→ Recorded data

§

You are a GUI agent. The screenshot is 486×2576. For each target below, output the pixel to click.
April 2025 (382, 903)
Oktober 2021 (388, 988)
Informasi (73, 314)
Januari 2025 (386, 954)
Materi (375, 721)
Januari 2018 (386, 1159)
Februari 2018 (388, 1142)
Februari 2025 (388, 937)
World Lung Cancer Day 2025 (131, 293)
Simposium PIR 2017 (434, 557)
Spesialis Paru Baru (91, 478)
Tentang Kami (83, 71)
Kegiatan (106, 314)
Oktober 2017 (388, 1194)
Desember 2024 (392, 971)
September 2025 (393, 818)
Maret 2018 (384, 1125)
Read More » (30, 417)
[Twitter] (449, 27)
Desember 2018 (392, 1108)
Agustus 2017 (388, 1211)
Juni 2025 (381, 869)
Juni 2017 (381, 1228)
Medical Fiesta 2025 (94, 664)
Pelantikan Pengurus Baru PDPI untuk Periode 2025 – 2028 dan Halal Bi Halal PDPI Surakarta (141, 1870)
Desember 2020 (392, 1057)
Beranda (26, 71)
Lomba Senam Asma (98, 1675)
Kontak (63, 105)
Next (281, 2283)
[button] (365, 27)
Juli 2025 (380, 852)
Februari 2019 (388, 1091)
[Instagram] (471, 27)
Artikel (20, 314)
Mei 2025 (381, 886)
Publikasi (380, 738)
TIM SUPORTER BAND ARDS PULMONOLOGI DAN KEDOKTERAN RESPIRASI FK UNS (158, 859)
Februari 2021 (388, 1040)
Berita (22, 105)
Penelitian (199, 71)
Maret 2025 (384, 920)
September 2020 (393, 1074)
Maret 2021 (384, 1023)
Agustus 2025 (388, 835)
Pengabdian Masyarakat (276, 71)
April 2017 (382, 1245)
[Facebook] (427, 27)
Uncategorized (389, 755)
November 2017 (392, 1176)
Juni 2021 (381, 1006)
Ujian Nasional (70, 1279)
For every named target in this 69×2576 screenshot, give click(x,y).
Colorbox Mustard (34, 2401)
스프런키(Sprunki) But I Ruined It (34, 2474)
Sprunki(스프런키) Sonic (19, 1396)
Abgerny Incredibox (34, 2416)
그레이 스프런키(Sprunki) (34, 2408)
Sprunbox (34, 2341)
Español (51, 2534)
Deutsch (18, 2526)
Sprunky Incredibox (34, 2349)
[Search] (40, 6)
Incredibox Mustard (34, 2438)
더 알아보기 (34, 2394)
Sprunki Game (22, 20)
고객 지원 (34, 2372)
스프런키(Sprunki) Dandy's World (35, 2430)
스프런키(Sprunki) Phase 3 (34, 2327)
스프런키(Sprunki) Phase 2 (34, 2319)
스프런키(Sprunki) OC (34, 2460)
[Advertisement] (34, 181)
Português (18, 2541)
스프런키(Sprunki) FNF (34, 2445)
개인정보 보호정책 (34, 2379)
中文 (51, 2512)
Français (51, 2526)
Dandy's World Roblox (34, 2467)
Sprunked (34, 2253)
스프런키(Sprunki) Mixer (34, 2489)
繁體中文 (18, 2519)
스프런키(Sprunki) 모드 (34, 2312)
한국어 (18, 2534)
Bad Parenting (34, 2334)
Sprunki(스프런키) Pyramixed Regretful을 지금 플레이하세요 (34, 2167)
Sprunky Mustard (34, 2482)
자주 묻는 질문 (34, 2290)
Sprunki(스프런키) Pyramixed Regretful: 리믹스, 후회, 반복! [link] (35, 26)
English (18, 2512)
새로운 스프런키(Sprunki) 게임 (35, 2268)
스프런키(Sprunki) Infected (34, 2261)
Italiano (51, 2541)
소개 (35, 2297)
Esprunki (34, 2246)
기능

§

→ What is expected
Please give all the lines above again, exactly as they read.

→ Solution
You are a GUI agent. The screenshot is 486×2576. For each target below, output the pixel to click.
April 2025 (382, 903)
Oktober 2021 (388, 988)
Informasi (73, 314)
Januari 2025 (386, 954)
Materi (375, 721)
Januari 2018 (386, 1159)
Februari 2018 (388, 1142)
Februari 2025 (388, 937)
World Lung Cancer Day 2025 (131, 293)
Simposium PIR 2017 (434, 557)
Spesialis Paru Baru (91, 478)
Tentang Kami (83, 71)
Kegiatan (106, 314)
Oktober 2017 (388, 1194)
Desember 2024 (392, 971)
September 2025 (393, 818)
Maret 2018 (384, 1125)
Read More » (30, 417)
[Twitter] (449, 27)
Desember 2018 (392, 1108)
Agustus 2017 (388, 1211)
Juni 2025 (381, 869)
Juni 2017 (381, 1228)
Medical Fiesta 2025 (94, 664)
Pelantikan Pengurus Baru PDPI untuk Periode 2025 – 2028 dan Halal Bi Halal PDPI Surakarta (141, 1870)
Desember 2020 (392, 1057)
Beranda (26, 71)
Lomba Senam Asma (98, 1675)
Kontak (63, 105)
Next (281, 2283)
[button] (365, 27)
Juli 2025 (380, 852)
Februari 2019 (388, 1091)
[Instagram] (471, 27)
Artikel (20, 314)
Mei 2025 (381, 886)
Publikasi (380, 738)
TIM SUPORTER BAND ARDS PULMONOLOGI DAN KEDOKTERAN RESPIRASI FK UNS (158, 859)
Februari 2021 (388, 1040)
Berita (22, 105)
Penelitian (199, 71)
Maret 2025 (384, 920)
September 2020 (393, 1074)
Maret 2021 (384, 1023)
Agustus 2025 (388, 835)
Pengabdian Masyarakat (276, 71)
April 2017 (382, 1245)
[Facebook] (427, 27)
Uncategorized (389, 755)
November 2017 (392, 1176)
Juni 2021 (381, 1006)
Ujian Nasional (70, 1279)
For every named target in this 69×2576 screenshot, give click(x,y).
Colorbox Mustard (34, 2401)
스프런키(Sprunki) But I Ruined It (34, 2474)
Sprunki(스프런키) Sonic (19, 1396)
Abgerny Incredibox (34, 2416)
그레이 스프런키(Sprunki) (34, 2408)
Sprunbox (34, 2341)
Español (51, 2534)
Deutsch (18, 2526)
Sprunky Incredibox (34, 2349)
[Search] (40, 6)
Incredibox Mustard (34, 2438)
더 알아보기 (34, 2394)
Sprunki Game (22, 20)
고객 지원 (34, 2372)
스프런키(Sprunki) Dandy's World (35, 2430)
스프런키(Sprunki) Phase 3 (34, 2327)
스프런키(Sprunki) Phase 2 (34, 2319)
스프런키(Sprunki) OC (34, 2460)
[Advertisement] (34, 181)
Português (18, 2541)
스프런키(Sprunki) FNF (34, 2445)
개인정보 보호정책 (34, 2379)
中文 (51, 2512)
Français (51, 2526)
Dandy's World Roblox (34, 2467)
Sprunked (34, 2253)
스프런키(Sprunki) Mixer (34, 2489)
繁體中文 (18, 2519)
스프런키(Sprunki) 모드 (34, 2312)
한국어 (18, 2534)
Bad Parenting (34, 2334)
Sprunki(스프런키) Pyramixed Regretful을 지금 플레이하세요 (34, 2167)
Sprunky Mustard (34, 2482)
자주 묻는 질문 (34, 2290)
Sprunki(스프런키) Pyramixed Regretful: 리믹스, 후회, 반복! [link] (35, 26)
English (18, 2512)
새로운 스프런키(Sprunki) 게임 (35, 2268)
스프런키(Sprunki) Infected (34, 2261)
Italiano (51, 2541)
소개 (35, 2297)
Esprunki (34, 2246)
기능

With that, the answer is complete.